Arama

  • Anasayfa
  • Analiz
  • Değerlerini yitirmiş bir AB'nin geleceği var mı?

Değerlerini yitirmiş bir AB'nin geleceği var mı?

Değerlerini yitirmiş bir AB’nin geleceği var mı?
Yayınlanma Tarihi: 21.3.2017 07:40:00

Rotterdam’daki olayların ardından, Avrupa Birliği yetkililerinden ve bazı üye ülke temsilcilerinden, Mark Rutte hükümetinin karar ve uygulamalarını eleştirmek şöyle dursun, Türkiye’ye karşı Hollanda ile dayanışma ifadeleri geldi.

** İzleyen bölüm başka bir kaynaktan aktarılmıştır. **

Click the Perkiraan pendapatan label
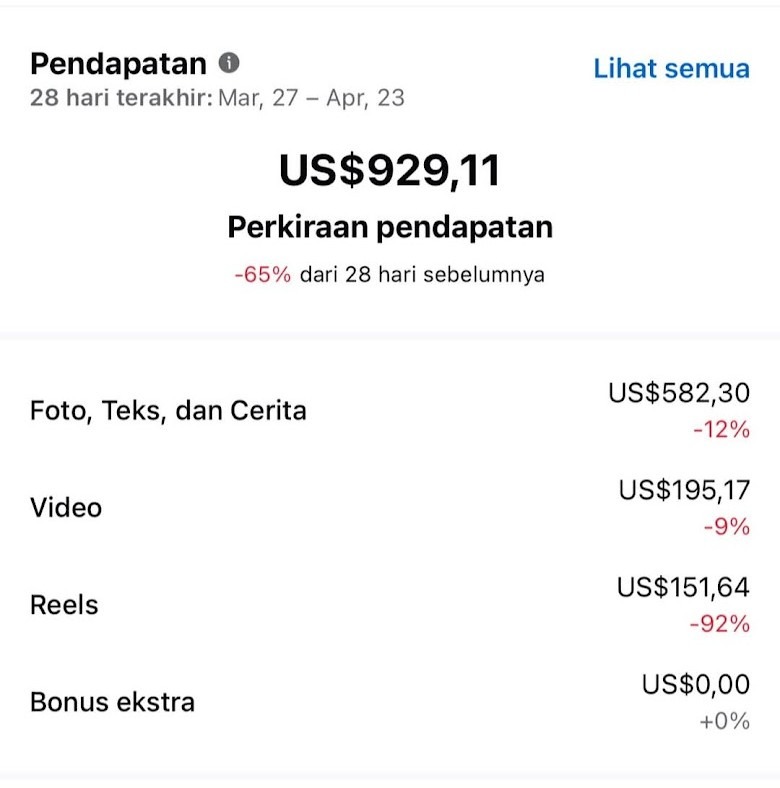The image size is (780, 788). pos(390,227)
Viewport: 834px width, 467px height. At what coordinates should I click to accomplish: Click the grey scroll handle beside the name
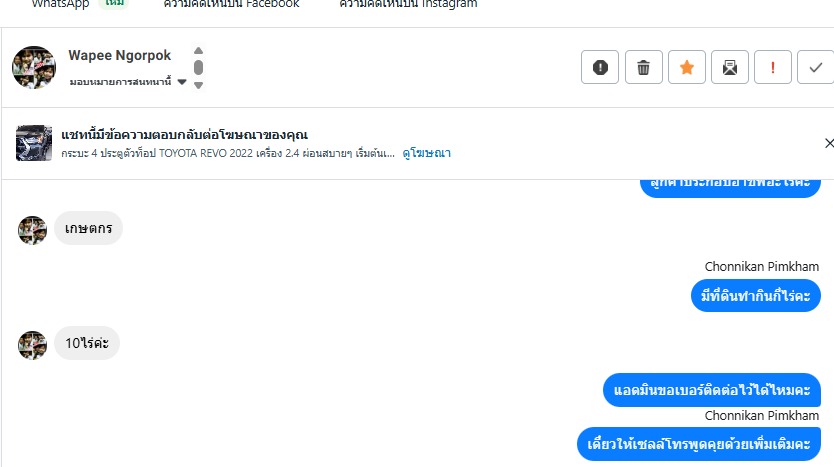(198, 68)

Hollanda hükümeti geçen hafta Dışişleri Bakanımızın ülkeye girişini engelleme, Aile ve Sosyal Politikalar Bakanımızı sınır dışı etme, Lahey Büyükelçiliğimiz Maslahatgüzarını ve Rotterdam Başkonsolosumuzu gözaltına alma ve Başkonsolosluk önünde toplanmış çoğu çifte uyruklu vatandaşlarımızın atlı ve köpekli polislerce şiddet kullanılarak dağıtılması kararlarıyla, Diplomatik (1961) ve Konsüler (1963) İlişkiler hakkındaki Viyana sözleşmeleri ile Avrupa İnsan Hakları Sözleşmesi’ni (AİHS) açık biçimde ihlal etti. Bu ihlallerin tartışılması ve hiçbir gerekçeyle hoş görülmesi mümkün değil.

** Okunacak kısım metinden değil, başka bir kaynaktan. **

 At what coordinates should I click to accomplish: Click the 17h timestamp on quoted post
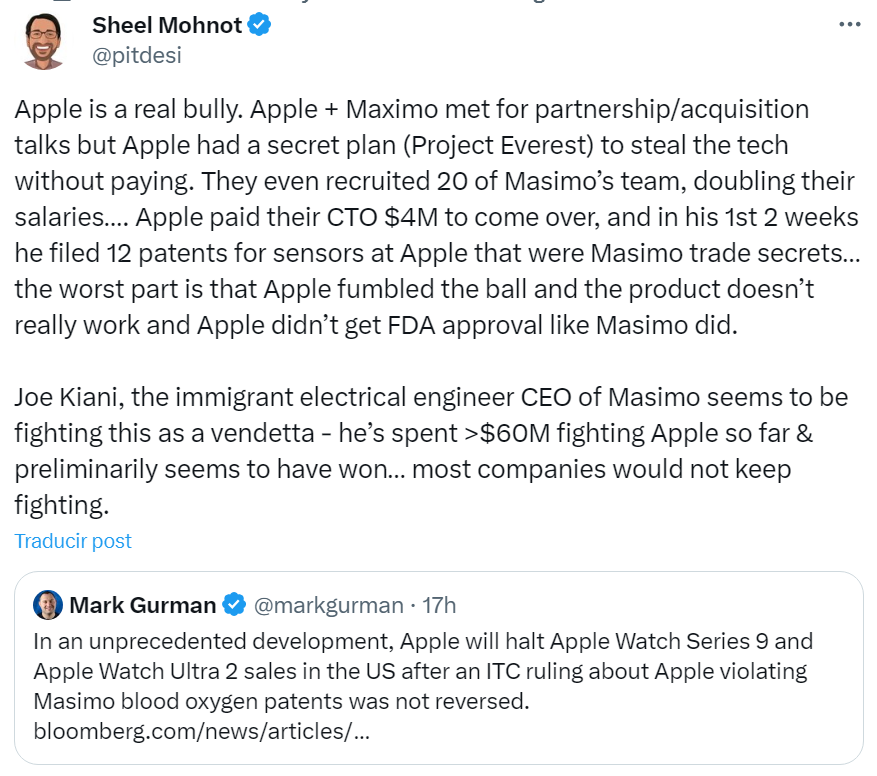click(439, 605)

AB’nin Hollanda ile dayanışması
Oysa Rotterdam’daki olayların ardından, Avrupa Birliği (AB) yetkililerinden ve bazı üye ülke temsilcilerinden, Mark Rutte hükümetinin karar ve uygulamalarını eleştirmek şöyle dursun, Türkiye’ye karşı Hollanda ile dayanışma ifadeleri geldi. Bu ifadelerden kuşkusuz en dikkat çekeni, Avrupa Konseyi Başkanı Donald Tusk’un söyledikleriydi. Polonyalı siyasetçi az ve öz konuşarak “Hollanda Avrupa’dır, Avrupa da Hollanda’dır; özgürlük ve demokrasi mekânıdır” (Les Pays-Bas c’est l’Europe, et l’Europe c’est les Pays-Bas, un lieu de liberté et de démocratie) dedi. AB’nin kurumsal olarak en üst düzey şahsiyeti tarafından sarf edilen bu sözler, Türkiye’nin ve özellikle Cumhurbaşkanı Erdoğan’ın Rotterdam’daki uygulamalarını Nazizm ve faşizm ile özdeşleştirdiği Hollanda ile Brüksel’in tam bir dayanışma içinde olduğunu vurguluyordu.

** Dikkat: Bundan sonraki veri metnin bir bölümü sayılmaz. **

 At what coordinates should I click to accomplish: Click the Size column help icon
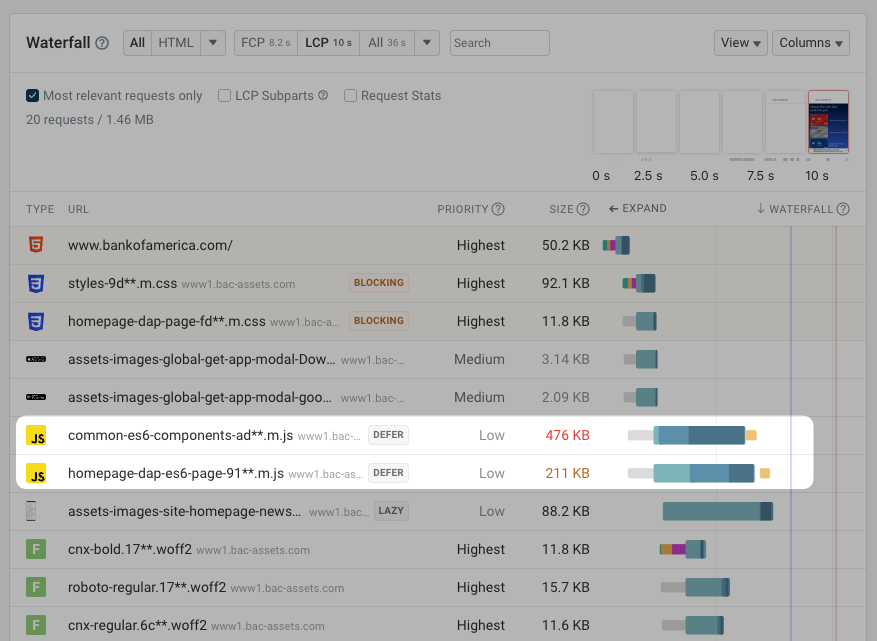tap(583, 209)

Bu dayanışmayı son derece net biçimde Flamanca dile getirmekten çekinmeyen Tusk, ayrıca Cumhurbaşkanı Erdoğan’ı da isim vermeden şöyle eleştirmişti: “Erasmus’un kenti Naziler tarafından yıkılmıştı. Şimdiki Belediye Başkanı da Fas doğumlu. Rotterdam’da faşizm gören, gerçeklerden tümüyle kopuktur.” Tuhaf bir açıklamaydı kuşkusuz. Pazar gecesi neler olup bittiğini, atlı, köpekli polislerin insanlara nasıl şiddet uyguladığını hep birlikte ekranlardan gördük. Donald Tusk’a yöneltmemiz gereken soru şu: Bu kentin on yıllar önce Nazilerce yakılıp yıkılması, belediye başkanının Fas’lı olması, gözlerimizle gördüğümüz gayri insani uygulamaların faşizan olmadığı anlamına gelir mi?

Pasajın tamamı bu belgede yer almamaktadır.